Summary
A virtual biotech using up to 37,000 AI agents identified CD276 as a lung-cancer target and proposed an antibody linked to an anticancer drug. The work is at the computational discovery stage, with experimental and clinical validation still ahead.
A virtual biotech comprising as many as 37,000 artificial-intelligence agents has identified a potential lung-cancer treatment strategy: an antibody that recognises the protein CD276 and is tethered to an anticancer drug. The result comes from a computational drug-discovery study and is still at the stage of a proposed candidate rather than a treatment tested in patients.
The system also found a signal in clinical-trial data suggesting that drugs aimed at proteins active in particular cell types were nearly 50% likelier to reach the market than other drugs. The findings illustrate how large groups of specialised AI agents can divide up parts of the drug-development process, while leaving the biological testing required for a medicine to advance.
A virtual biotech organised like a company
The system was designed to imitate the structure of a biotechnology company. A “chief scientific officer” agent directed other agents working in areas such as therapeutic-target identification and clinical-trial design. The agents could interact with large language models or with one another and carry out multistep tasks.
For the analysis of clinical-trial outcomes, the team assigned 37,075 agents to examine the published results of individual later-stage trials. The trials covered drugs developed for a wide range of conditions and numbered more than 55,000 in total. Other agents searched datasets showing which genes were active in different cell types.
That analysis produced a possible marker of drug-development success. Drugs targeting proteins active in specific cell types were reported to be nearly 50% likelier to reach the market than other drugs. This is a predictive signal from analysis of existing data, rather than a guarantee that targeting any particular protein will produce a successful medicine.
The team used versions of Anthropic’s Claude as the underlying large language model. The system’s lead researcher, James Zou of Stanford University, said the approach could also use other advanced language models, including open-source models run on researchers’ own computers.

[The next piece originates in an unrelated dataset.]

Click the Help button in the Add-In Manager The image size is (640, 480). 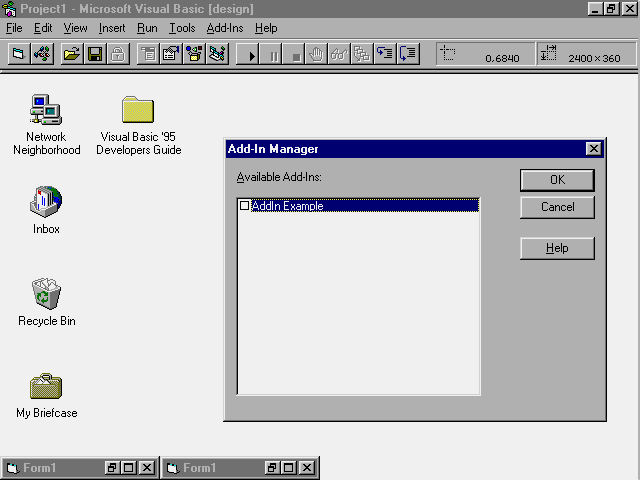[x=557, y=248]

From clinical data to a CD276 treatment strategy
In a separate demonstration, the AI team investigated whether CD276 could be a useful therapeutic target for lung cancer. Earlier work had suggested that the protein dampens immune responses and is produced at high levels in lung tumours.
Using previously collected data, the system supported CD276 as a candidate target and proposed a targeted-drug strategy. The design links a CD276-recognising antibody to an anticancer compound, allowing the antibody to provide the molecular recognition while carrying the drug payload. With assistance from external reviewers, the researchers judged this approach to be promising.
Human oversight was part of the process: people set the system’s objectives, reviewed its output and helped assess the proposed treatment strategy. The study therefore demonstrates an AI-organised research workflow, rather than an autonomous route from an idea to an approved medicine.
The candidate still requires laboratory experiments to determine whether the CD276-linked design behaves as predicted, followed by the testing needed to assess safety and effectiveness in humans. The report describes no experimental validation or clinical trial of the proposed treatment. Whether CD276 can lead to a useful lung-cancer therapy remains an open research question.